Task brief:
Only one stretch of the data below is wanted: the lines starting at the one with "Select the Home icon in sidebar" and ending at the one with "Task: Remove the Image column with X", both included, given again exactly.

(Stored records)
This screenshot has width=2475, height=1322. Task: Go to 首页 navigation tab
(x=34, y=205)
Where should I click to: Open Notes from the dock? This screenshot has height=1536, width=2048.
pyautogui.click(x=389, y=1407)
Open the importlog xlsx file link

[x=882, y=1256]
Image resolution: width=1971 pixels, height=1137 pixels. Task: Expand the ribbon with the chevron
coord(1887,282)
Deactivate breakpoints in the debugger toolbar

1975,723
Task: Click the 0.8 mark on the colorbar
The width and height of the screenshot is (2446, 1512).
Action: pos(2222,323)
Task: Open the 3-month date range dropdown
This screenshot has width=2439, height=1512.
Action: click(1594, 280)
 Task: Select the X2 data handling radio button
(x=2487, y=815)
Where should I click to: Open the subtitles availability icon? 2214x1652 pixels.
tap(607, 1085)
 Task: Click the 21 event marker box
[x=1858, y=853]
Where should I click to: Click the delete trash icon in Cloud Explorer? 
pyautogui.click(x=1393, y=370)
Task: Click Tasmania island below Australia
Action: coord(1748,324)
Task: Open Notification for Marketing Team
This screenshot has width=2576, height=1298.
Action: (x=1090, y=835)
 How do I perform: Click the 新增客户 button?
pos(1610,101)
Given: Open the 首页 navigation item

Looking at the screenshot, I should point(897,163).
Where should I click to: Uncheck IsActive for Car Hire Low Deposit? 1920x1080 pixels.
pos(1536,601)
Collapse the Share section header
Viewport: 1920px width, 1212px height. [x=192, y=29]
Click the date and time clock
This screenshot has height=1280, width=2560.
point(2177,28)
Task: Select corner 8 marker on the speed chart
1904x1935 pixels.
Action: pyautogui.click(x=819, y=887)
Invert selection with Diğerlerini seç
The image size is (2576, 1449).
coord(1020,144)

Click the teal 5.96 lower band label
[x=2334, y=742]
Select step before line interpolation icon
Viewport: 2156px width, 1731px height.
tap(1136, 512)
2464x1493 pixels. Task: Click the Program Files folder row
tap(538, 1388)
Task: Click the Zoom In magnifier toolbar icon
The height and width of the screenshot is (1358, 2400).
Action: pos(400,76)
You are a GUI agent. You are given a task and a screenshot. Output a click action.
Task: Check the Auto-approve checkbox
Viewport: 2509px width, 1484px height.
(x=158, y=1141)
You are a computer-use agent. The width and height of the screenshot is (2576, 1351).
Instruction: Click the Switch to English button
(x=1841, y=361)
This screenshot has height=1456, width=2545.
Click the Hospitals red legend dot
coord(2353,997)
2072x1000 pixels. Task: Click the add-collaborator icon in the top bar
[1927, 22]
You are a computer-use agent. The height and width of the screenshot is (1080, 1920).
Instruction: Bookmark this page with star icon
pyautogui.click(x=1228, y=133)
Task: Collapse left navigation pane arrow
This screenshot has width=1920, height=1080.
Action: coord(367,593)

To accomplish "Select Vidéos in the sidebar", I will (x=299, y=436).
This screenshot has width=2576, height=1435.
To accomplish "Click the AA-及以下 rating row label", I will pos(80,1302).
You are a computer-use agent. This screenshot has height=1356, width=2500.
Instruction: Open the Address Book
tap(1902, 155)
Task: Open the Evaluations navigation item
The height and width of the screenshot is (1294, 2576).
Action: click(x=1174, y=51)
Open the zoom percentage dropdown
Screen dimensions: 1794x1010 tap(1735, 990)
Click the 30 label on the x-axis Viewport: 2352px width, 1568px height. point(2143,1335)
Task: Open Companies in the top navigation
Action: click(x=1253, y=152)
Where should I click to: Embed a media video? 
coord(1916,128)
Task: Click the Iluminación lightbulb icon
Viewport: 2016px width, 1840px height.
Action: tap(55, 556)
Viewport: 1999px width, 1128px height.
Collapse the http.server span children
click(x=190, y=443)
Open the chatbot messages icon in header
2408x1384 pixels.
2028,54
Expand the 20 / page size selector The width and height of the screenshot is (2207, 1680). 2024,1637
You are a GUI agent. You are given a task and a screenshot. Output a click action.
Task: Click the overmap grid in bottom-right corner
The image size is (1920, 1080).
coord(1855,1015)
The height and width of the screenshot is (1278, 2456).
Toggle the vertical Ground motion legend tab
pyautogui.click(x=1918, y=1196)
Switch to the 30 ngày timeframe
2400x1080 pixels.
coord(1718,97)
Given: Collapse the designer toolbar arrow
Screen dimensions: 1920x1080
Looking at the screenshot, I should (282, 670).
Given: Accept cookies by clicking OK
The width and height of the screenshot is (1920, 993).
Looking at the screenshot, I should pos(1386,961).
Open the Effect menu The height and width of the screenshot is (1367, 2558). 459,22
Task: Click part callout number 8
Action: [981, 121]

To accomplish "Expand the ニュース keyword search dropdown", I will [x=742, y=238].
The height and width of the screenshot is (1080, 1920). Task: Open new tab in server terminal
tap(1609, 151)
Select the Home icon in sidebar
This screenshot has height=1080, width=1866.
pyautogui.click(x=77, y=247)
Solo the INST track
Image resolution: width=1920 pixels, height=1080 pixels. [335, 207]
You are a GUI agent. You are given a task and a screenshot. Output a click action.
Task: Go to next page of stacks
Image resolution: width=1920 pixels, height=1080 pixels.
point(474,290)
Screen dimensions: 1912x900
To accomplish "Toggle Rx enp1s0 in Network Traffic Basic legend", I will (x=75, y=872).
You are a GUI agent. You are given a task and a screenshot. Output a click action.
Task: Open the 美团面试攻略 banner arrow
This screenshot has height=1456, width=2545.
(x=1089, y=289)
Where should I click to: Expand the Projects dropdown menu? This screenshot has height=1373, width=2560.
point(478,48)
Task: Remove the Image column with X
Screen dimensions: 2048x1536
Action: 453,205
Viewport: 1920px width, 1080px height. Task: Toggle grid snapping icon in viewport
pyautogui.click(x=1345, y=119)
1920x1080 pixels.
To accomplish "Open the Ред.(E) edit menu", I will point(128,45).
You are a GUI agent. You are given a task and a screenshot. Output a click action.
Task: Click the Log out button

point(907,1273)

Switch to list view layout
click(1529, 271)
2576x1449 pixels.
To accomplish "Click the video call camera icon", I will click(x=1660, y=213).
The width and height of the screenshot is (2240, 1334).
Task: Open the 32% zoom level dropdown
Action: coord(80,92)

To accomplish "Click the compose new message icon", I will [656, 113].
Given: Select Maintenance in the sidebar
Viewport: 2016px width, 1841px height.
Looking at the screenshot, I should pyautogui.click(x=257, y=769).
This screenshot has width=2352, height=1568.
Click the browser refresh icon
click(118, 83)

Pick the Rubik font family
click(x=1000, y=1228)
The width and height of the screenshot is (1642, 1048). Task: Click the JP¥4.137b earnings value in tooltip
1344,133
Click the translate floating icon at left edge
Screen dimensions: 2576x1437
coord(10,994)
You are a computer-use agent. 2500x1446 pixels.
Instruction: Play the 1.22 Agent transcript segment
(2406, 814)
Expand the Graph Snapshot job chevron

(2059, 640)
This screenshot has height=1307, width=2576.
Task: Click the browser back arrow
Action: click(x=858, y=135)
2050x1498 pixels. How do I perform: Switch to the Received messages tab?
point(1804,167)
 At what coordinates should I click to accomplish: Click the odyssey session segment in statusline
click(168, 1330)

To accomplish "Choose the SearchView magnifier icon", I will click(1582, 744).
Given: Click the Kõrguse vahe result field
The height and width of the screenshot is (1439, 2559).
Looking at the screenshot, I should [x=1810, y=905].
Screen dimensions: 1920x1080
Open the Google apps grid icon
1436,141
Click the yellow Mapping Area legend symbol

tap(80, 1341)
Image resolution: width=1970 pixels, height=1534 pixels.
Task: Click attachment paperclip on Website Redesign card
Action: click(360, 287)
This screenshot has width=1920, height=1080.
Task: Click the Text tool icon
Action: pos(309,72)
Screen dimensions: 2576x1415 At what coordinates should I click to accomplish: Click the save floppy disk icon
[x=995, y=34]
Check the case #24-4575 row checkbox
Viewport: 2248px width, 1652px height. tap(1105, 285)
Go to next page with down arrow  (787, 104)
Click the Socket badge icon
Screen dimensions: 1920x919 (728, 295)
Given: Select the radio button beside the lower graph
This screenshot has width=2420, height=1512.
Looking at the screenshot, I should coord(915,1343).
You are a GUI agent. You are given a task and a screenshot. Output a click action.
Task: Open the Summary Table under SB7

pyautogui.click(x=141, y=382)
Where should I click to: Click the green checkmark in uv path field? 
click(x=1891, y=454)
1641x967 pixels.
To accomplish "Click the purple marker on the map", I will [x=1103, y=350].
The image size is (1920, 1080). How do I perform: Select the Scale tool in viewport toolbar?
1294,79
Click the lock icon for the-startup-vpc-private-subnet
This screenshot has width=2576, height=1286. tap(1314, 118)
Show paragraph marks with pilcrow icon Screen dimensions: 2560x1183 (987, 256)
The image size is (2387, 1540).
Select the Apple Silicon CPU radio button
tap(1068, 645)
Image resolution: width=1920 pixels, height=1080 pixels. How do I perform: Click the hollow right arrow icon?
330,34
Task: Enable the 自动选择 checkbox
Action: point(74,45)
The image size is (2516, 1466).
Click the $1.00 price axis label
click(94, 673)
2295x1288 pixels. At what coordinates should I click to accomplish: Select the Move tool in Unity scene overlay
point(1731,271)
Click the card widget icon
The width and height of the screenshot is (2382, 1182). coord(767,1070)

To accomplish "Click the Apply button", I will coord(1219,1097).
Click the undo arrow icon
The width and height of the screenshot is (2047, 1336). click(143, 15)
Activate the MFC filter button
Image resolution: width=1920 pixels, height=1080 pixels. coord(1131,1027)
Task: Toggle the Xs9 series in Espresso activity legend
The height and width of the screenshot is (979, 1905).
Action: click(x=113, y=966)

Result for this task:
Select the Home icon in sidebar
This screenshot has height=1080, width=1866.
pyautogui.click(x=77, y=247)
Solo the INST track
Image resolution: width=1920 pixels, height=1080 pixels. [335, 207]
You are a GUI agent. You are given a task and a screenshot. Output a click action.
Task: Go to next page of stacks
Image resolution: width=1920 pixels, height=1080 pixels.
point(474,290)
Screen dimensions: 1912x900
To accomplish "Toggle Rx enp1s0 in Network Traffic Basic legend", I will (x=75, y=872).
You are a GUI agent. You are given a task and a screenshot. Output a click action.
Task: Open the 美团面试攻略 banner arrow
This screenshot has height=1456, width=2545.
(x=1089, y=289)
Where should I click to: Expand the Projects dropdown menu? This screenshot has height=1373, width=2560.
point(478,48)
Task: Remove the Image column with X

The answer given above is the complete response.